Pixel coordinate grounding data
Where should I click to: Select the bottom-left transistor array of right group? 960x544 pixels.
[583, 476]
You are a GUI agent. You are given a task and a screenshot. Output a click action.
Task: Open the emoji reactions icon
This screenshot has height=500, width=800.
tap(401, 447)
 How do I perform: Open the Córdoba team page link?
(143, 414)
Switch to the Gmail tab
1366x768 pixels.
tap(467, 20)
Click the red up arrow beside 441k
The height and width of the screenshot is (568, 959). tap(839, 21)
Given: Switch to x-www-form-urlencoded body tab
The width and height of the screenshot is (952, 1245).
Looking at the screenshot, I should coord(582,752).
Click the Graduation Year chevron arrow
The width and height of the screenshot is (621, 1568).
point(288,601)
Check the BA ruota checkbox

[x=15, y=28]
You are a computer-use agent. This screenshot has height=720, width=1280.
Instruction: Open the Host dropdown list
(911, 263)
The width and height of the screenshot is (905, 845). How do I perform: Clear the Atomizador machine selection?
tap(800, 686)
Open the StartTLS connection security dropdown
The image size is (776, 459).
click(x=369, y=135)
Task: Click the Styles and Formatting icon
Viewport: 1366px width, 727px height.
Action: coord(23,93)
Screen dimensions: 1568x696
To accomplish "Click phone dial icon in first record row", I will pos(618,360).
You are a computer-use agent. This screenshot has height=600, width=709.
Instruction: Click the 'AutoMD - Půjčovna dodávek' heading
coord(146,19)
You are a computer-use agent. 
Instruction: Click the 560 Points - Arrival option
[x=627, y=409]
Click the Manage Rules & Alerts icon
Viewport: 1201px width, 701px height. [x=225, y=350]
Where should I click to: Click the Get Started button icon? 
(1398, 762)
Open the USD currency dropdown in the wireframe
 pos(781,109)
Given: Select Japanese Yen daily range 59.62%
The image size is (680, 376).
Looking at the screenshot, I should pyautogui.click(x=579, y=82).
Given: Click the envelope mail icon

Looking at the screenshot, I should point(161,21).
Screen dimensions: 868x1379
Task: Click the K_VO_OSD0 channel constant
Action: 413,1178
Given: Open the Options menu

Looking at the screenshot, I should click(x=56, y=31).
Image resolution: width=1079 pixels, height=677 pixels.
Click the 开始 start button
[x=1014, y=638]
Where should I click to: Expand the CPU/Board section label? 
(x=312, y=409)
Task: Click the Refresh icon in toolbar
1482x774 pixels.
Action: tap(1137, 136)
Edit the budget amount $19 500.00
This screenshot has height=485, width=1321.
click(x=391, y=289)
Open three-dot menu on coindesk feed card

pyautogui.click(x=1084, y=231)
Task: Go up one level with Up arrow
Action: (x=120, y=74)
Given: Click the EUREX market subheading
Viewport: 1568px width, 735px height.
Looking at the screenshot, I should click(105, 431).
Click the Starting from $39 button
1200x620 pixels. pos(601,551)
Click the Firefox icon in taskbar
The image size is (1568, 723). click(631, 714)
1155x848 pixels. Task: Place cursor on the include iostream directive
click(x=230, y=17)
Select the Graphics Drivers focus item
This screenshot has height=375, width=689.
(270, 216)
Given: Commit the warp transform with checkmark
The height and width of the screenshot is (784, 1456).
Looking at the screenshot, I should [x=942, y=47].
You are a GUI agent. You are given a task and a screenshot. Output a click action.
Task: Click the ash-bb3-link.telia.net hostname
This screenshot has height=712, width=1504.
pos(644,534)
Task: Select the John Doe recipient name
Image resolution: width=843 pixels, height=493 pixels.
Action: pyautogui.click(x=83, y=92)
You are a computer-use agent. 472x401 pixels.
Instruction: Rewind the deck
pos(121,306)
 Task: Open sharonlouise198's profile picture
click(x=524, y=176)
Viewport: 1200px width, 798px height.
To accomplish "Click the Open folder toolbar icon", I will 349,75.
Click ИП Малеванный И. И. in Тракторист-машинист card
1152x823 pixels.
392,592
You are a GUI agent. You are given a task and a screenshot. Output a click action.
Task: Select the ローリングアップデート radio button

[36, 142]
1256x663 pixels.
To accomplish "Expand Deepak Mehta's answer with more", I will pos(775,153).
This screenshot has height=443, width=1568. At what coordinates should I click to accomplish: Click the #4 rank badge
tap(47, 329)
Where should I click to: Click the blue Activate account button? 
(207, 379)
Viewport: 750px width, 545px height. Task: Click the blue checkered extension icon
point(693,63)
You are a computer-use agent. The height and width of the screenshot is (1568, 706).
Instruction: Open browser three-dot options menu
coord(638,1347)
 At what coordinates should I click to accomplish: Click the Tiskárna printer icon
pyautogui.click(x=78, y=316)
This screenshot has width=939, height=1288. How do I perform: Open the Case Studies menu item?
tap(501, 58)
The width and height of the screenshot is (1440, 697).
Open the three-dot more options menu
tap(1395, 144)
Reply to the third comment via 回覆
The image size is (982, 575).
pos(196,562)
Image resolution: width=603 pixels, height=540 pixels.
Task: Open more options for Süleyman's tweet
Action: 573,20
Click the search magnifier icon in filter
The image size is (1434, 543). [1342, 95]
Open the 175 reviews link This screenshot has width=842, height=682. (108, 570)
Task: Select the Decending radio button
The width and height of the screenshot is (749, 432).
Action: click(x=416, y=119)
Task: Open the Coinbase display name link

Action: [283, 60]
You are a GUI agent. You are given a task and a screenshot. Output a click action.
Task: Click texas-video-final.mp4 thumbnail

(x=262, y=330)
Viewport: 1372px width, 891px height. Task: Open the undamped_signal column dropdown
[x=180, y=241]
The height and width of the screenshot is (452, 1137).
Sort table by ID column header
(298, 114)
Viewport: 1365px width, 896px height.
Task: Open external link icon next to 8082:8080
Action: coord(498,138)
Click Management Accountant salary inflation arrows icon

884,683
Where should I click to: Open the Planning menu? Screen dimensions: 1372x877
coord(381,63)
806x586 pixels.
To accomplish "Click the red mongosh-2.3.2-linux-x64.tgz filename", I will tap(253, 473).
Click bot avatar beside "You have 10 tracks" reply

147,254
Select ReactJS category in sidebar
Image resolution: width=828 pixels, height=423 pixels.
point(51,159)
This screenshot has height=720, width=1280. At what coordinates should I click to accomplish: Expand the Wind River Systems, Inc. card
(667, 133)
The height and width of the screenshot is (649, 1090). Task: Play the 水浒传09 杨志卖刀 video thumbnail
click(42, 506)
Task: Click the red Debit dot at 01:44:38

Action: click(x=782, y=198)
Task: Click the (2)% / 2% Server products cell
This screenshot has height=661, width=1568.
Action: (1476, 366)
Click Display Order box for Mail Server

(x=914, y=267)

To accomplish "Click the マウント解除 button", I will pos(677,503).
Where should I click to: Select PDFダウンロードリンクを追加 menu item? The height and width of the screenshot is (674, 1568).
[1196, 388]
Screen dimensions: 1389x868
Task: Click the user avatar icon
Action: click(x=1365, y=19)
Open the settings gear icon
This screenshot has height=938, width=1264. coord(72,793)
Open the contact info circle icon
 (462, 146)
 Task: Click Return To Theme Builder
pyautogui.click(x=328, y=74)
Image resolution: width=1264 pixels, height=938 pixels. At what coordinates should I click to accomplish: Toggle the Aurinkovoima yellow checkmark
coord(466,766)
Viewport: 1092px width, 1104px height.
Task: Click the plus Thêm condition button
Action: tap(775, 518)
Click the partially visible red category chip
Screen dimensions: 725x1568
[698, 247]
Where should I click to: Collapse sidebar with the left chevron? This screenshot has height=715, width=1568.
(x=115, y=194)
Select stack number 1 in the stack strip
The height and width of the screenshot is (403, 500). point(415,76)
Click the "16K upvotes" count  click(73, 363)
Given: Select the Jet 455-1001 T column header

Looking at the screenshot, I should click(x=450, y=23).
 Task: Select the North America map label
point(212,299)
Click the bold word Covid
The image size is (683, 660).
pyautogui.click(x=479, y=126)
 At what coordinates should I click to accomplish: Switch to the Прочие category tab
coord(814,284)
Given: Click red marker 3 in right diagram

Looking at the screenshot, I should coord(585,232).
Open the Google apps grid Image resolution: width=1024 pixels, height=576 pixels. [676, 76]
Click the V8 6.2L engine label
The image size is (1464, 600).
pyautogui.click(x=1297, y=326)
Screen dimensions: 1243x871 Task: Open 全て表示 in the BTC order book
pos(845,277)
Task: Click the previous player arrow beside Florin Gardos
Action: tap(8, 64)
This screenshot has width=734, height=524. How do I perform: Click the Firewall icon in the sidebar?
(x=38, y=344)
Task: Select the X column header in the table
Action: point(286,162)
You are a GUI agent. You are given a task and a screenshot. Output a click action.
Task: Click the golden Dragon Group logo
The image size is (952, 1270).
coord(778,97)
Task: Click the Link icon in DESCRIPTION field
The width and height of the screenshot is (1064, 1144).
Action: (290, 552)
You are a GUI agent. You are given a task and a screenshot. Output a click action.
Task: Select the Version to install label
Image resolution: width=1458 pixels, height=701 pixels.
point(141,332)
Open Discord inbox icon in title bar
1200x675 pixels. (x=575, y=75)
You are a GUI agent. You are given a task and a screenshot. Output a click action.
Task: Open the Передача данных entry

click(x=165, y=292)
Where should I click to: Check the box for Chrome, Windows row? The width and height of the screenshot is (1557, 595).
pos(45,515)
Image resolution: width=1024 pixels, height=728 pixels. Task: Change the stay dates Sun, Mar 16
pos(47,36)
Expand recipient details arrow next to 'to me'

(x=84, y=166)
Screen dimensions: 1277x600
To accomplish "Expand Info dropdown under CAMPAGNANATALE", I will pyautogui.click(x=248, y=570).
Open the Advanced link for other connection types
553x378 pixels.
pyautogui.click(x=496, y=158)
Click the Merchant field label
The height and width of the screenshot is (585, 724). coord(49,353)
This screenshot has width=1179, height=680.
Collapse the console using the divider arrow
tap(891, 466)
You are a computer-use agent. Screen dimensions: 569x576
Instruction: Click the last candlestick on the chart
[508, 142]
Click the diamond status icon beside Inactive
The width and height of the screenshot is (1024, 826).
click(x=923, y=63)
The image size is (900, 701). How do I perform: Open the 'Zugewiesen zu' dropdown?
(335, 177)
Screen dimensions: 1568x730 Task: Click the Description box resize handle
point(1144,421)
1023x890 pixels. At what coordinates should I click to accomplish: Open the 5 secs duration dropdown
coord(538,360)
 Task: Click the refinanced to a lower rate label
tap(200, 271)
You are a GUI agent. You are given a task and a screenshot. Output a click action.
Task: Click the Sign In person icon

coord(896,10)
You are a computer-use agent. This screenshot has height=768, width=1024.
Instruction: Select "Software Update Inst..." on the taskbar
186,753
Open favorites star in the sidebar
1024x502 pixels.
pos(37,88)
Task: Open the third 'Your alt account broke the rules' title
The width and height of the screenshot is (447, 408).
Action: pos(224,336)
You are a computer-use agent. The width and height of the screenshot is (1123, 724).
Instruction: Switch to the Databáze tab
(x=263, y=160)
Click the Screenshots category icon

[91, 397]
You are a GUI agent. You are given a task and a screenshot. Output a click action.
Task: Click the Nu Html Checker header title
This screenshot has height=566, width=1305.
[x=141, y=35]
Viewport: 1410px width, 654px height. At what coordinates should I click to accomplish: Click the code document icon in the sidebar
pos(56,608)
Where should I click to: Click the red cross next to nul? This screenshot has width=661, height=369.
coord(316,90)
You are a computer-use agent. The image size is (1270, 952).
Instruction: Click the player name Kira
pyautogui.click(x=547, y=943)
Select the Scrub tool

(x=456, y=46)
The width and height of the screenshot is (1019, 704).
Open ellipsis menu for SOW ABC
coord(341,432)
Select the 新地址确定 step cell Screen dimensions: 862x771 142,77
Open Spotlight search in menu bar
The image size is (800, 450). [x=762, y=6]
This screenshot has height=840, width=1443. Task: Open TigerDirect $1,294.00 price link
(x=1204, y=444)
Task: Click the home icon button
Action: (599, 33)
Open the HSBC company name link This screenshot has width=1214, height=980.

* _Task_: Write out every line from the data above that includes "cell".

* _Exercise solution_:
Task: Click the (2)% / 2% Server products cell
Select the 新地址确定 step cell Screen dimensions: 862x771 142,77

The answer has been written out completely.